UN agencies are gearing up to vaccinate all of Afghanistan’s children under 5 against polio for the first time since 2018, after the Taliban agreed to the campaign.
The World Health Organization confirmed the agreement on Wednesday, but Taliban officials did not immediately respond to requests for comment.
For the past three years, the Taliban barred UN-organized vaccination teams from doing door-to-door campaigns in parts of Afghanistan under their control, apparently out of suspicion they could be spies for the government or the West.
Because of the ban and ongoing fighting, some 3.3 million children over the past three years have not been vaccinated.
The Taliban’s reported agreement now, after becoming the rulers of Afghanistan, appeared aimed at showing they are willing to cooperate with international agencies.
The longtime militant insurgent force has been trying to win the world’s recognition of its new government and re-open the door for international aid to rescue the crumbling economy.
But the World Health Organization and the UN children’s agency UNICEF said in a statement on Monday that they welcomed the decision by the Taliban leadership supporting the resumption of house-to-house polio vaccinations across the country.
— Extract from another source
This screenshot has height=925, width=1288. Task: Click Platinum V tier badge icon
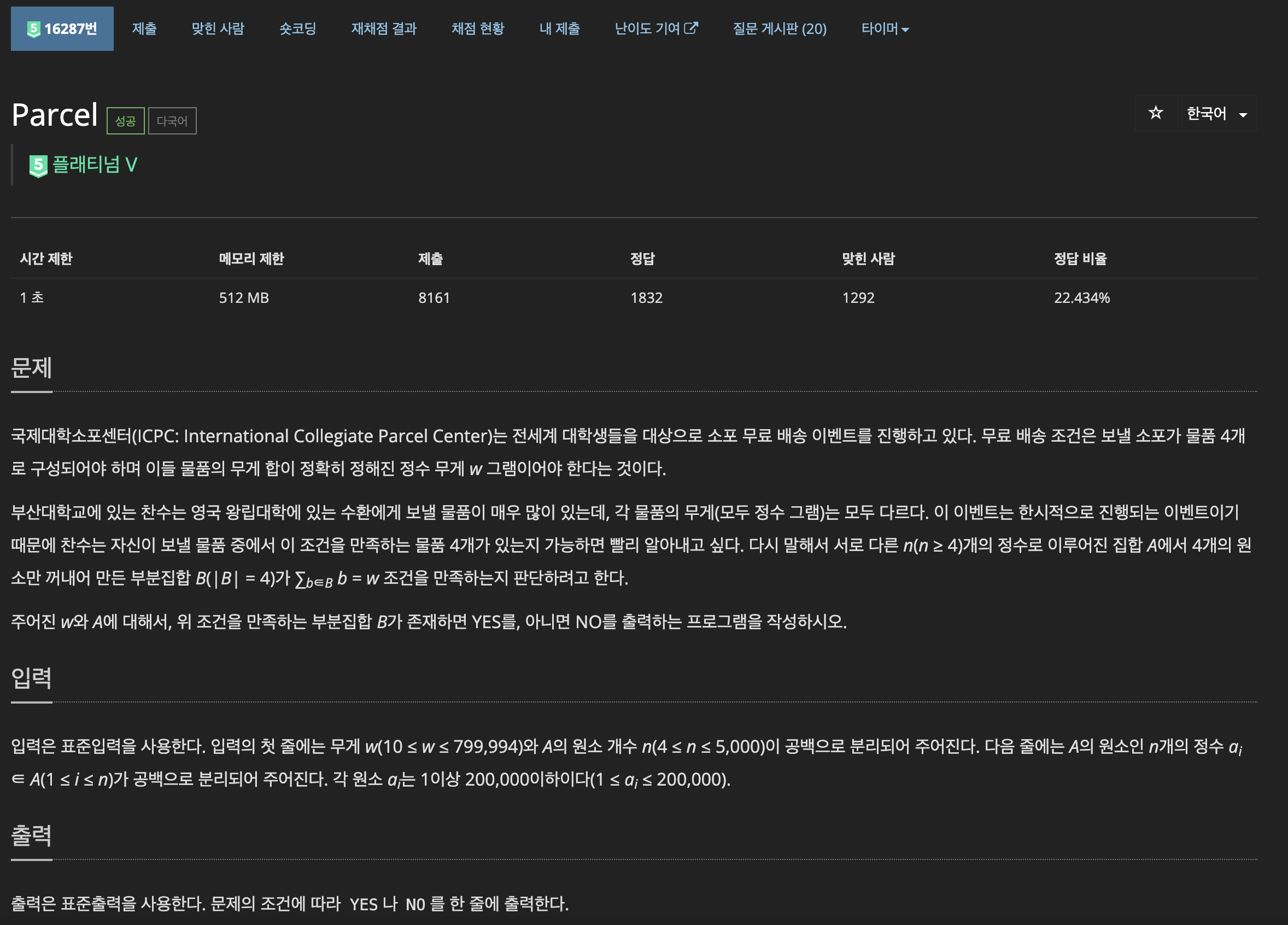tap(38, 166)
New campaign to begin on Nov 8
Afghanistan and neighboring Pakistan are the only countries in the world where polio remains endemic.
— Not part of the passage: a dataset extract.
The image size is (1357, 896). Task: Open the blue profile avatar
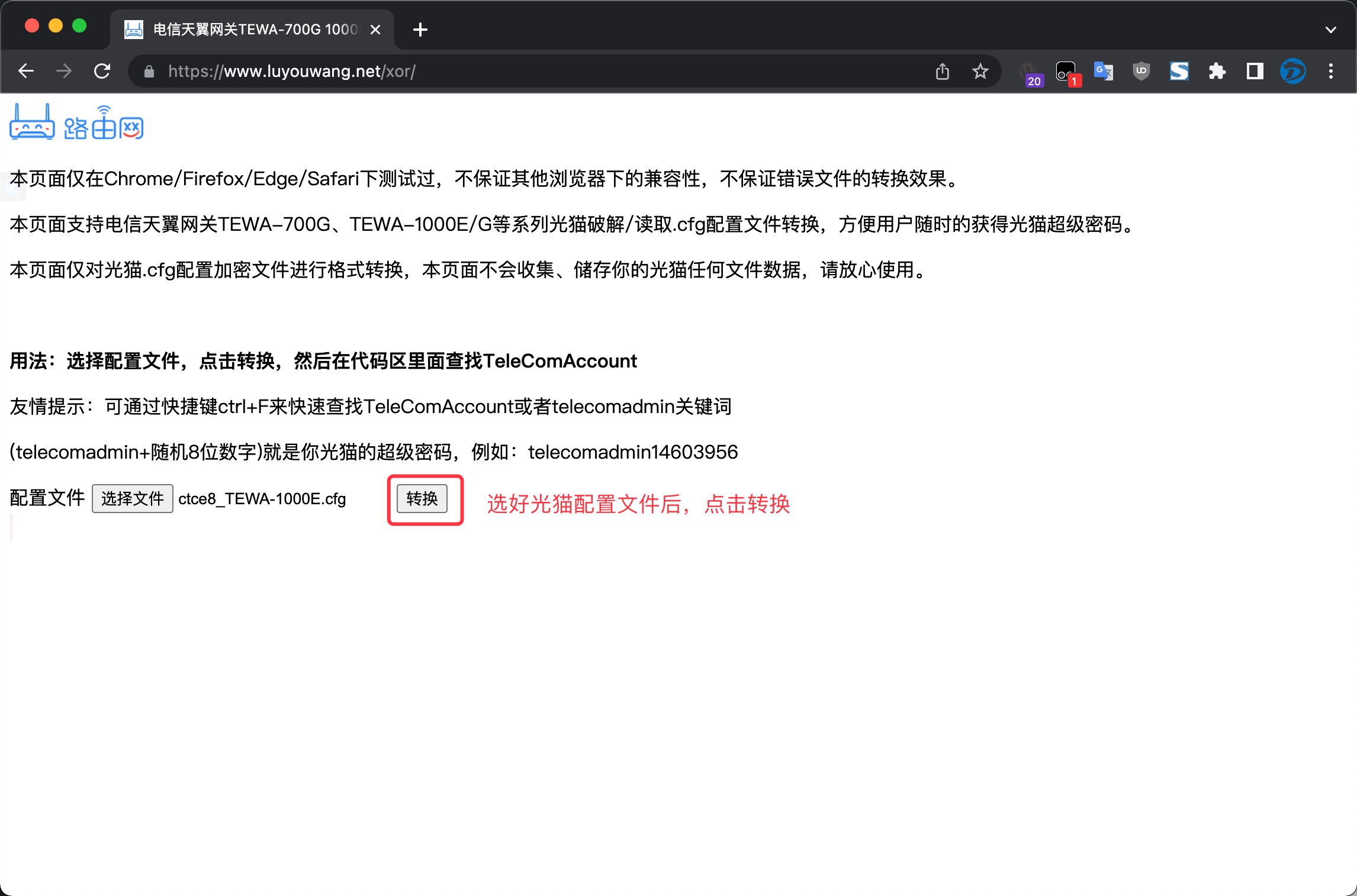point(1292,72)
The disease can cause partial paralysis in children. Since 2010, the country has been carrying out regular inoculation campaigns in which workers go door to door, giving the vaccine to children. Most of the workers are women, since they can get better access to mothers and children.
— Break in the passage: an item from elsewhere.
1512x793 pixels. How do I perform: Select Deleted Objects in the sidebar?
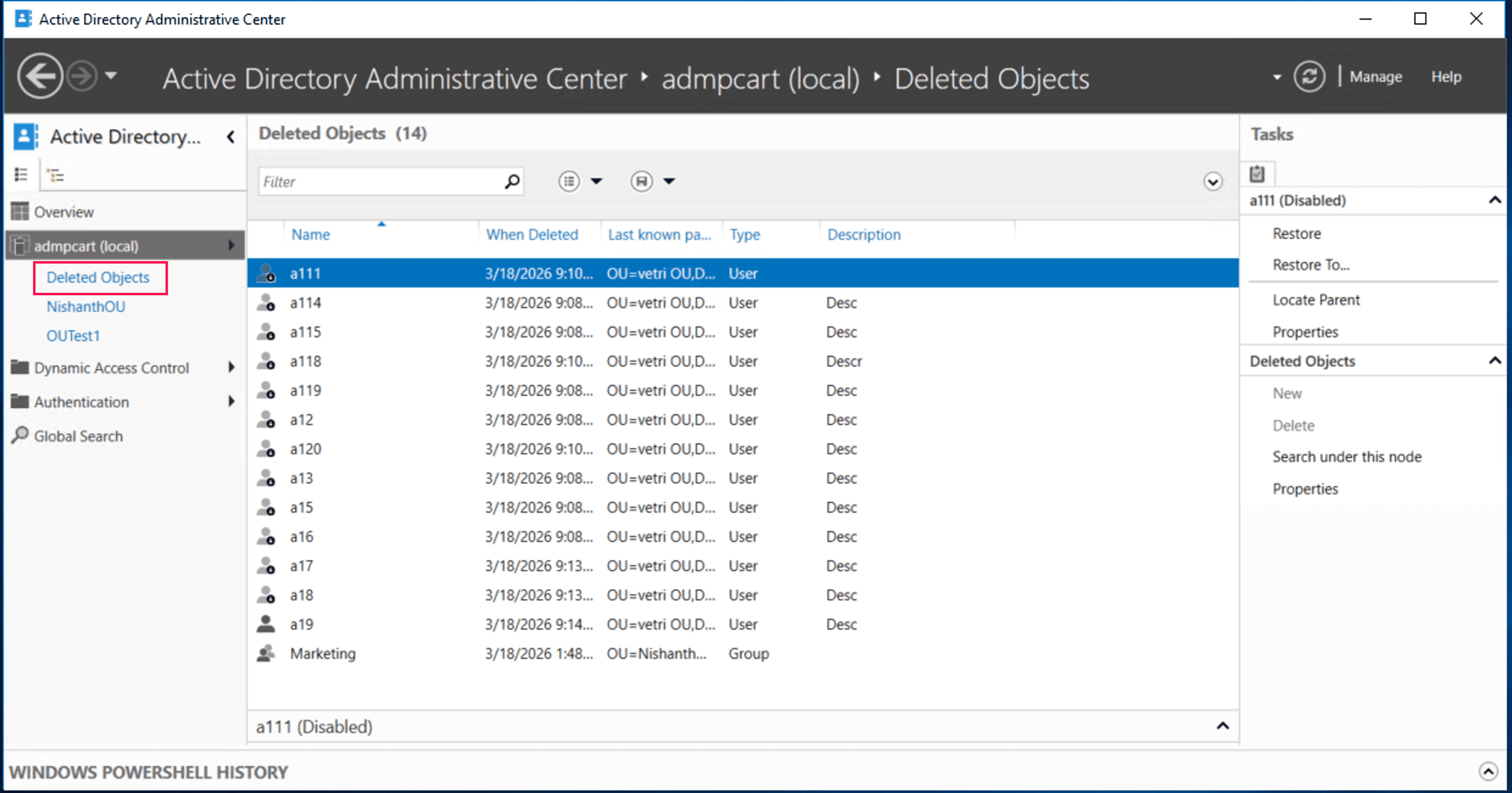tap(98, 277)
But large sections of the country have been out of their reach in recent years. In parts of the south, particularly, the ban by the Taliban was in effect.
In other areas, door-to-door campaigns were impossible because of fighting between the government and the insurgents, or because of fears of kidnappings or roadside bombs. In some places, hard-line clerics spoke out against vaccinations, calling them un-Islamic or a Western plot.
WHO said a new nationwide vaccination campaign will begin on November 8, followed by another synchronized with Pakistan’s polio vaccination campaign in December.
The estimated target population is Afghanistan’s 10 million children under 5, including the more than 3.3 million who could not be reached since 2018, Dr Hamid Jafari, WHO's director of polio eradication for the eastern Mediterranean region, told The Associated Press.
“Restarting polio vaccination in all areas of Afghanistan now will prevent a major resurgence of polio outbreaks within the country and ensure there is no international spread,” Jafari said.
“This is an extremely important step in the right direction,” said Dapeng Luo, WHO Representative in Afghanistan. He said it was a good sign that multiple campaigns are planned. "Sustained access to all children is essential to end polio for good.”
On March 30, three women were gunned down in two separate attacks as they carried out door-to-door vaccinations in the eastern city of Jalalabad.
It was the first time vaccination workers have been killed in a decade of door-to-door inoculations against the disease in Afghanistan.
Jafari said the Taliban's previous ban in its areas was “mainly for security reasons,” not out of opposition to vaccinations themselves.
The Taliban, he said, have committed to “the absolute protection and security of all health workers and all frontline workers” in the campaign.